EXERCISE DIRECTIONS |
No picture belongs in the answer, which must hold exactly the lines from the one with "Click the Bestway International B avatar" through the final line below.

(Collected data entries)
☆ ☆ ☆ ☆
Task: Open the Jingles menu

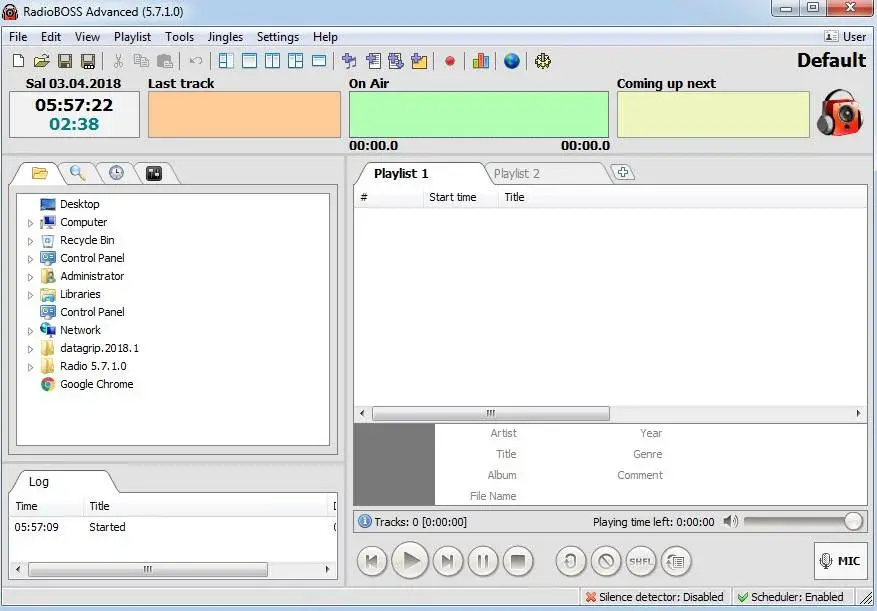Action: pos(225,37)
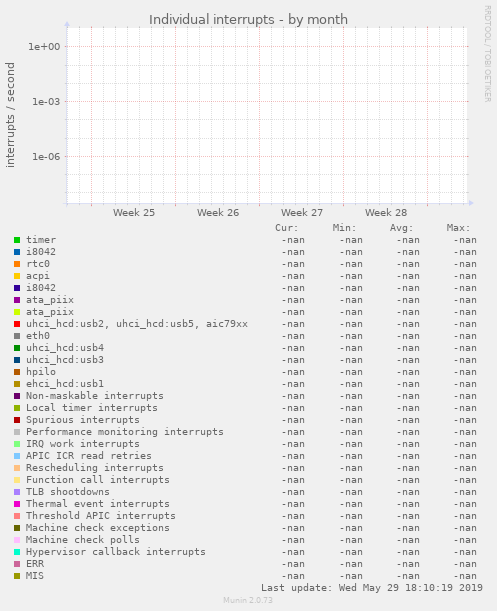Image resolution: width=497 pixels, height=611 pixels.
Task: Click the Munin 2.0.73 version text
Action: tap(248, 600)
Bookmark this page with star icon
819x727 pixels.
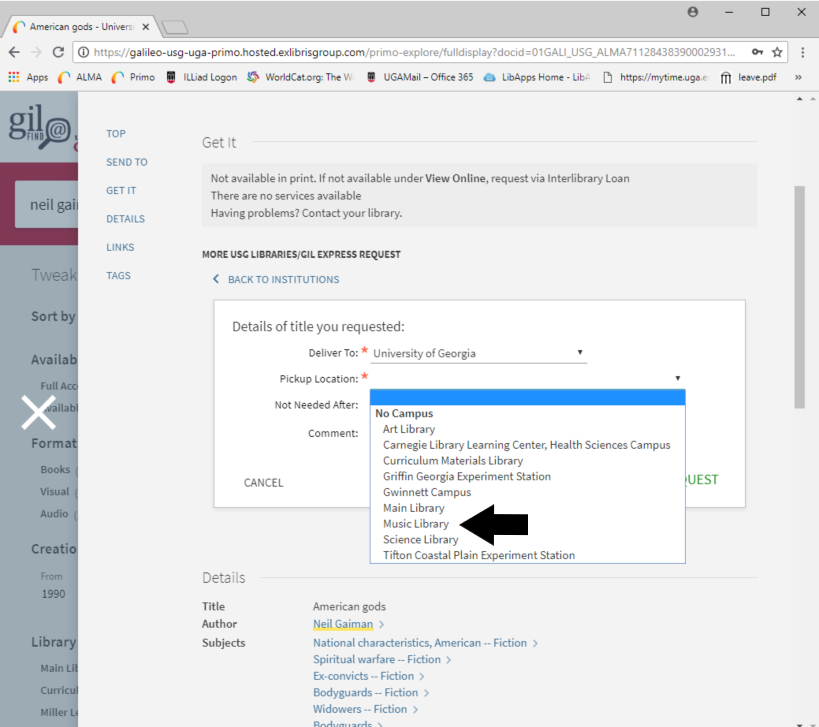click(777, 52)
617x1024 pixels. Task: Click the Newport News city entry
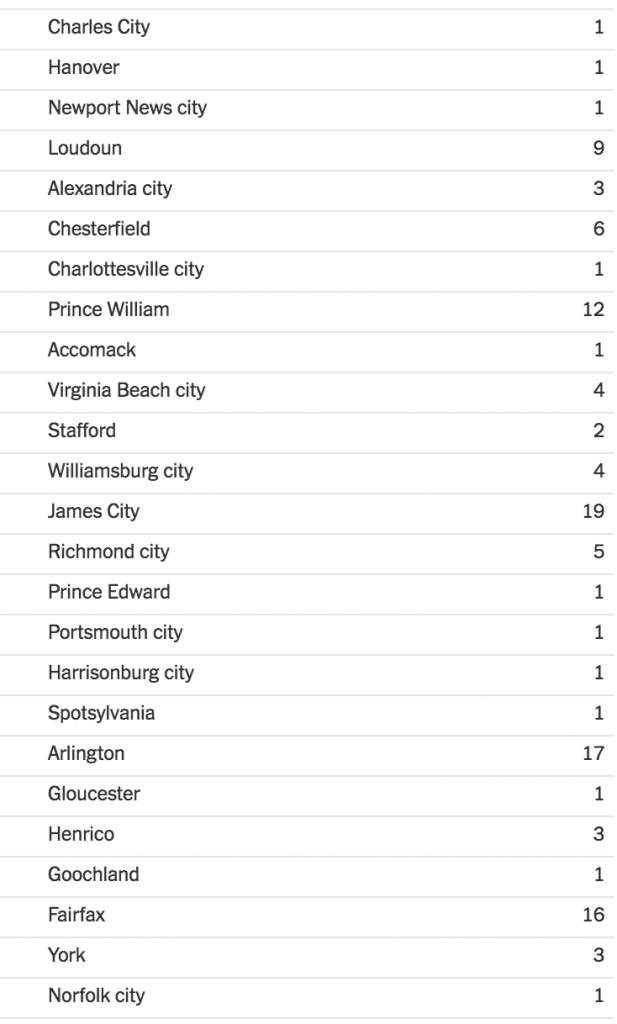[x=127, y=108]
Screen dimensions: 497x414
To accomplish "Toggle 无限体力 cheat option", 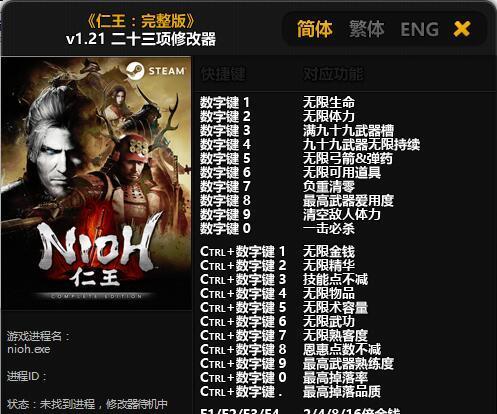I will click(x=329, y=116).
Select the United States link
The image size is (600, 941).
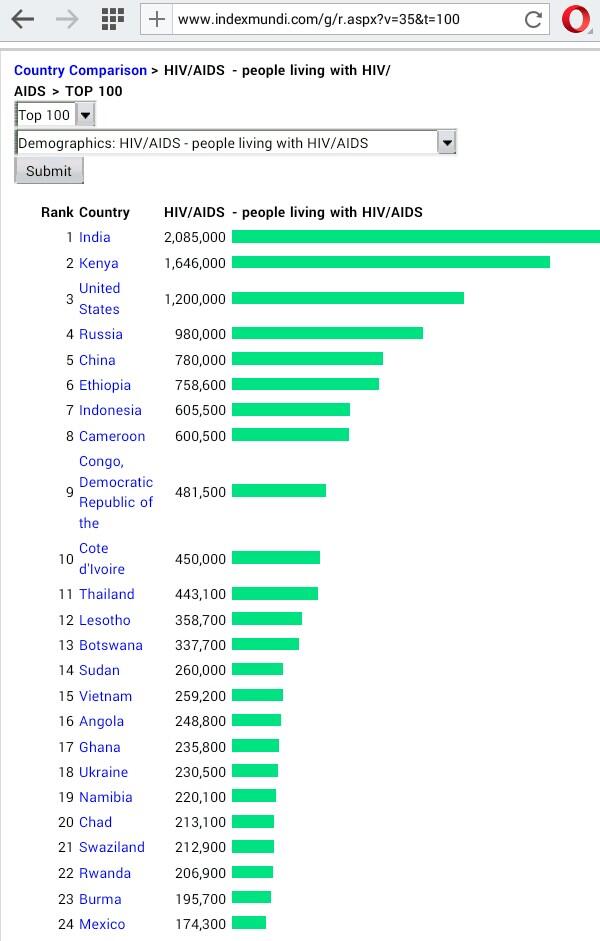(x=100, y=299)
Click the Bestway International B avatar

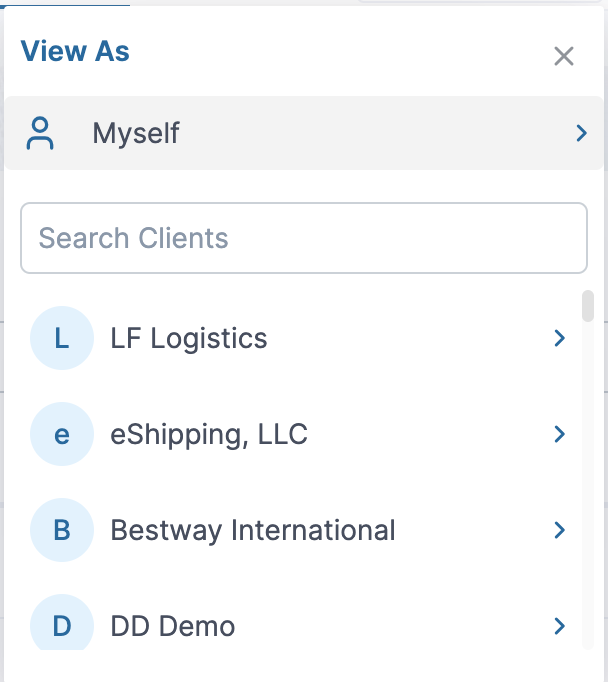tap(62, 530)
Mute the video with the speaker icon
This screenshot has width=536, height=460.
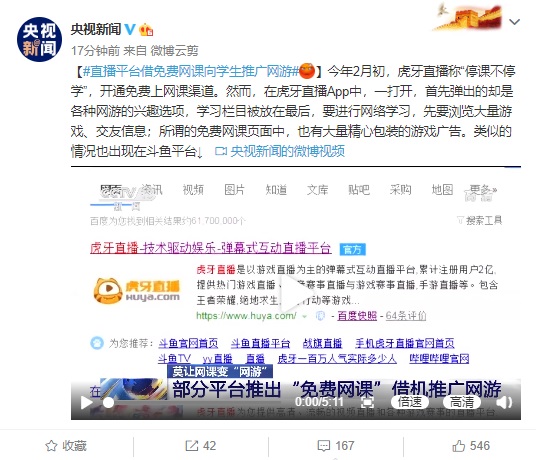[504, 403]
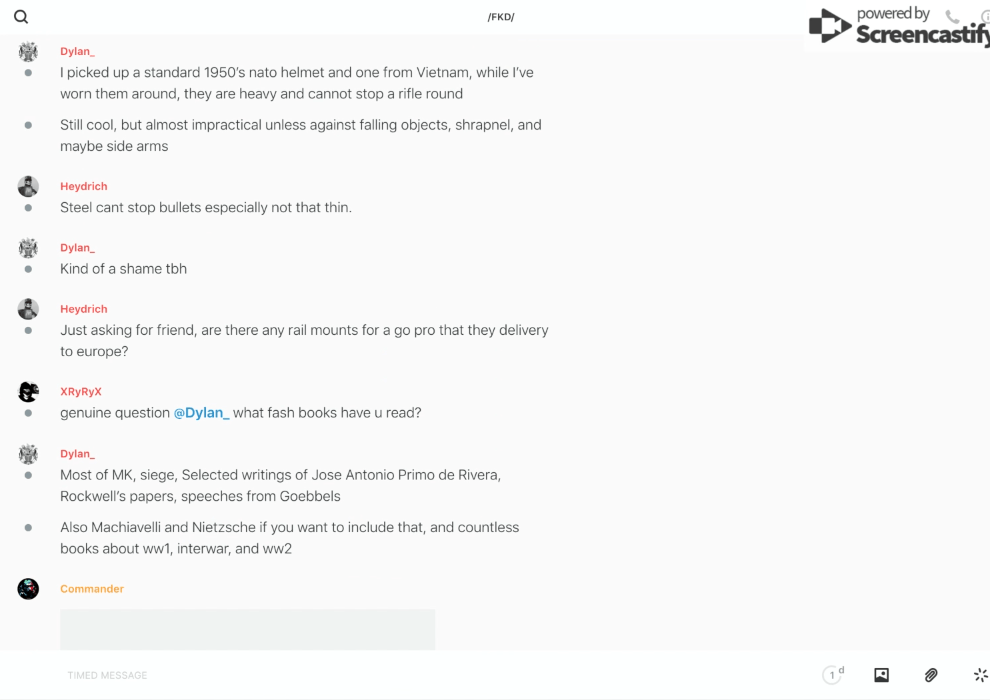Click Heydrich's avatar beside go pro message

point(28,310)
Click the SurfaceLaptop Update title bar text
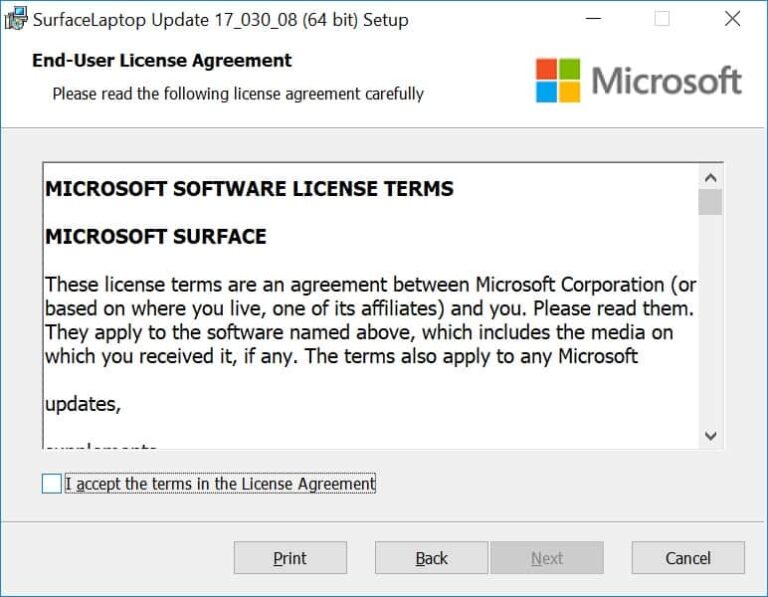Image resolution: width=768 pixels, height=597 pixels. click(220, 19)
☆ ☆ ☆ ☆
EXPECTED ANSWER |
Click the Bestway International B avatar

tap(62, 530)
Mute the video with the speaker icon
This screenshot has width=536, height=460.
[504, 403]
Click Heydrich's avatar beside go pro message

point(28,310)
Click the SurfaceLaptop Update title bar text
Image resolution: width=768 pixels, height=597 pixels. click(220, 19)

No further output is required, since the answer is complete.